Dataset rows
* * * *

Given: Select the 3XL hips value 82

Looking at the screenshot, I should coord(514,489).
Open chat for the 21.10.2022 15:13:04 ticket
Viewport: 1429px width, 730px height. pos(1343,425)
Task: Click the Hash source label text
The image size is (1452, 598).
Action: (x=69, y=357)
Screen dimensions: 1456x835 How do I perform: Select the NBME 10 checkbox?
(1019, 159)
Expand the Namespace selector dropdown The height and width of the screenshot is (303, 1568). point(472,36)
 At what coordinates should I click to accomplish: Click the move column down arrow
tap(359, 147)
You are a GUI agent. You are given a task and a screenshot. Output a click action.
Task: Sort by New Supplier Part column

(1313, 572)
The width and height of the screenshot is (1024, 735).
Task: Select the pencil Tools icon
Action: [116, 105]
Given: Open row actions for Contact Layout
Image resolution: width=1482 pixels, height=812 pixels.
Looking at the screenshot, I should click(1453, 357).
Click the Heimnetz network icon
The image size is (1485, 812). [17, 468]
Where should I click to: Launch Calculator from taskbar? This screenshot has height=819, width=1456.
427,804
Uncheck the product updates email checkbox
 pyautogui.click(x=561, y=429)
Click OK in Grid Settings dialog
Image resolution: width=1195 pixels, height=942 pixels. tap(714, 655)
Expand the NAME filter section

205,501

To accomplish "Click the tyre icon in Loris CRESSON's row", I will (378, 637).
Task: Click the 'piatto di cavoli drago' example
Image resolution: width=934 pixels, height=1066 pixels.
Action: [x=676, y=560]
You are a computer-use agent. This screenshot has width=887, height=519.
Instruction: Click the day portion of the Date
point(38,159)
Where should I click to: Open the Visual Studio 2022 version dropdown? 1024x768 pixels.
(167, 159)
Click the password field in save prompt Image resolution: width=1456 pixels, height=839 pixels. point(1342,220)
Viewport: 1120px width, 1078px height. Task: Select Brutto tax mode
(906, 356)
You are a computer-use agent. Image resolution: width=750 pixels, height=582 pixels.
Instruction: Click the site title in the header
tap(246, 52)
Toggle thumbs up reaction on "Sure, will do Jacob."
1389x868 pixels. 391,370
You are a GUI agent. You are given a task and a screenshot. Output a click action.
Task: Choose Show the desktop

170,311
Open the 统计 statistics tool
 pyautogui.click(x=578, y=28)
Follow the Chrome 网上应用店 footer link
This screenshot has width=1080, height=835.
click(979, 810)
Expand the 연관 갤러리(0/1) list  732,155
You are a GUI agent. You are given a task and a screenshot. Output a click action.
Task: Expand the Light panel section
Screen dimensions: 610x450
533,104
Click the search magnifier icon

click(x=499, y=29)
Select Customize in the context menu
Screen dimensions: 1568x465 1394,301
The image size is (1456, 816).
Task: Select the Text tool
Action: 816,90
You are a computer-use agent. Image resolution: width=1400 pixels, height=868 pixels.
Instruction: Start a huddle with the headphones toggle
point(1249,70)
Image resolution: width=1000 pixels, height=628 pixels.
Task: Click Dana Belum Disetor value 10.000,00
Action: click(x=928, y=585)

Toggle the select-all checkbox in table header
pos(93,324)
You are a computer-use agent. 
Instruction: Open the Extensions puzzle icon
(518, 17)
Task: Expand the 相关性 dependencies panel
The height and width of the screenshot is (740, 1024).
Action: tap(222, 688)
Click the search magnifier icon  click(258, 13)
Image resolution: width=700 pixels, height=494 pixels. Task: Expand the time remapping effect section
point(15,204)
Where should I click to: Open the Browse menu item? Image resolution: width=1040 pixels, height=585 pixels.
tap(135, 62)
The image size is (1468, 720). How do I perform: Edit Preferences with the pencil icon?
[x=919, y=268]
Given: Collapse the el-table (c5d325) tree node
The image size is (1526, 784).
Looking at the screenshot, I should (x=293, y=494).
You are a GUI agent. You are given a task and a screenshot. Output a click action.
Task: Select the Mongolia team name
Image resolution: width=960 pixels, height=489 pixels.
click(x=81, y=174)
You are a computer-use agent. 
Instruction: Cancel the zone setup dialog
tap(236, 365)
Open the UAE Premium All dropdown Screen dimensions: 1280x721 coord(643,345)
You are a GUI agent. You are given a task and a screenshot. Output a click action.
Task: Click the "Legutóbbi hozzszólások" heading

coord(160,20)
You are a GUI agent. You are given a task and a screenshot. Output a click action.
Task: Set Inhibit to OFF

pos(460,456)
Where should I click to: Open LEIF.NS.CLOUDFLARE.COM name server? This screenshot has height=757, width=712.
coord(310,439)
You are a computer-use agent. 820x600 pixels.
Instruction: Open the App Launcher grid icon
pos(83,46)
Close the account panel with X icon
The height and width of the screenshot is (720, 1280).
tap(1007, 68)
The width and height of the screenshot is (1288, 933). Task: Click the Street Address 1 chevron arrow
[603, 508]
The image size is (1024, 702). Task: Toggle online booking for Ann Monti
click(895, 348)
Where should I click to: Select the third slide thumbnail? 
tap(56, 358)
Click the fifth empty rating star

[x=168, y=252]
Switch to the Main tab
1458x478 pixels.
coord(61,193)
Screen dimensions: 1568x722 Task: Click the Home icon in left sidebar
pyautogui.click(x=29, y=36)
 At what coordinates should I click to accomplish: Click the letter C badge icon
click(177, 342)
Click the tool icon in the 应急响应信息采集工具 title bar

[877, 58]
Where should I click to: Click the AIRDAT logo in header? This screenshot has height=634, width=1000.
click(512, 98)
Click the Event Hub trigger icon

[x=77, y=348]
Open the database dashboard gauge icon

* * * *

#### Short problem
Reproduce every one of the records above verbatim, without changing a single character.

#### Answer to the task
Given: Select the 3XL hips value 82

Looking at the screenshot, I should coord(514,489).
Open chat for the 21.10.2022 15:13:04 ticket
Viewport: 1429px width, 730px height. pos(1343,425)
Task: Click the Hash source label text
The image size is (1452, 598).
Action: (x=69, y=357)
Screen dimensions: 1456x835 How do I perform: Select the NBME 10 checkbox?
(1019, 159)
Expand the Namespace selector dropdown The height and width of the screenshot is (303, 1568). point(472,36)
 At what coordinates should I click to accomplish: Click the move column down arrow
tap(359, 147)
You are a GUI agent. You are given a task and a screenshot. Output a click action.
Task: Sort by New Supplier Part column

(1313, 572)
The width and height of the screenshot is (1024, 735).
Task: Select the pencil Tools icon
Action: [116, 105]
Given: Open row actions for Contact Layout
Image resolution: width=1482 pixels, height=812 pixels.
Looking at the screenshot, I should click(1453, 357).
Click the Heimnetz network icon
The image size is (1485, 812). [17, 468]
Where should I click to: Launch Calculator from taskbar? This screenshot has height=819, width=1456.
427,804
Uncheck the product updates email checkbox
 pyautogui.click(x=561, y=429)
Click OK in Grid Settings dialog
Image resolution: width=1195 pixels, height=942 pixels. tap(714, 655)
Expand the NAME filter section

205,501

To accomplish "Click the tyre icon in Loris CRESSON's row", I will (378, 637).
Task: Click the 'piatto di cavoli drago' example
Image resolution: width=934 pixels, height=1066 pixels.
Action: [x=676, y=560]
You are a computer-use agent. This screenshot has width=887, height=519.
Instruction: Click the day portion of the Date
point(38,159)
Where should I click to: Open the Visual Studio 2022 version dropdown? 1024x768 pixels.
(167, 159)
Click the password field in save prompt Image resolution: width=1456 pixels, height=839 pixels. point(1342,220)
Viewport: 1120px width, 1078px height. Task: Select Brutto tax mode
(906, 356)
You are a computer-use agent. Image resolution: width=750 pixels, height=582 pixels.
Instruction: Click the site title in the header
tap(246, 52)
Toggle thumbs up reaction on "Sure, will do Jacob."
1389x868 pixels. 391,370
You are a GUI agent. You are given a task and a screenshot. Output a click action.
Task: Choose Show the desktop

170,311
Open the 统计 statistics tool
 pyautogui.click(x=578, y=28)
Follow the Chrome 网上应用店 footer link
This screenshot has width=1080, height=835.
click(979, 810)
Expand the 연관 갤러리(0/1) list  732,155
You are a GUI agent. You are given a task and a screenshot. Output a click action.
Task: Expand the Light panel section
Screen dimensions: 610x450
533,104
Click the search magnifier icon

click(x=499, y=29)
Select Customize in the context menu
Screen dimensions: 1568x465 1394,301
The image size is (1456, 816).
Task: Select the Text tool
Action: 816,90
You are a computer-use agent. Image resolution: width=1400 pixels, height=868 pixels.
Instruction: Start a huddle with the headphones toggle
point(1249,70)
Image resolution: width=1000 pixels, height=628 pixels.
Task: Click Dana Belum Disetor value 10.000,00
Action: click(x=928, y=585)

Toggle the select-all checkbox in table header
pos(93,324)
You are a computer-use agent. 
Instruction: Open the Extensions puzzle icon
(518, 17)
Task: Expand the 相关性 dependencies panel
The height and width of the screenshot is (740, 1024).
Action: tap(222, 688)
Click the search magnifier icon  click(258, 13)
Image resolution: width=700 pixels, height=494 pixels. Task: Expand the time remapping effect section
point(15,204)
Where should I click to: Open the Browse menu item? Image resolution: width=1040 pixels, height=585 pixels.
tap(135, 62)
The image size is (1468, 720). How do I perform: Edit Preferences with the pencil icon?
[x=919, y=268]
Given: Collapse the el-table (c5d325) tree node
The image size is (1526, 784).
Looking at the screenshot, I should (x=293, y=494).
You are a GUI agent. You are given a task and a screenshot. Output a click action.
Task: Select the Mongolia team name
Image resolution: width=960 pixels, height=489 pixels.
click(x=81, y=174)
You are a computer-use agent. 
Instruction: Cancel the zone setup dialog
tap(236, 365)
Open the UAE Premium All dropdown Screen dimensions: 1280x721 coord(643,345)
You are a GUI agent. You are given a task and a screenshot. Output a click action.
Task: Click the "Legutóbbi hozzszólások" heading

coord(160,20)
You are a GUI agent. You are given a task and a screenshot. Output a click action.
Task: Set Inhibit to OFF

pos(460,456)
Where should I click to: Open LEIF.NS.CLOUDFLARE.COM name server? This screenshot has height=757, width=712.
coord(310,439)
You are a computer-use agent. 820x600 pixels.
Instruction: Open the App Launcher grid icon
pos(83,46)
Close the account panel with X icon
The height and width of the screenshot is (720, 1280).
tap(1007, 68)
The width and height of the screenshot is (1288, 933). Task: Click the Street Address 1 chevron arrow
[603, 508]
The image size is (1024, 702). Task: Toggle online booking for Ann Monti
click(895, 348)
Where should I click to: Select the third slide thumbnail? 
tap(56, 358)
Click the fifth empty rating star

[x=168, y=252]
Switch to the Main tab
1458x478 pixels.
coord(61,193)
Screen dimensions: 1568x722 Task: Click the Home icon in left sidebar
pyautogui.click(x=29, y=36)
 At what coordinates should I click to accomplish: Click the letter C badge icon
click(177, 342)
Click the tool icon in the 应急响应信息采集工具 title bar

[877, 58]
Where should I click to: Click the AIRDAT logo in header? This screenshot has height=634, width=1000.
click(512, 98)
Click the Event Hub trigger icon

[x=77, y=348]
Open the database dashboard gauge icon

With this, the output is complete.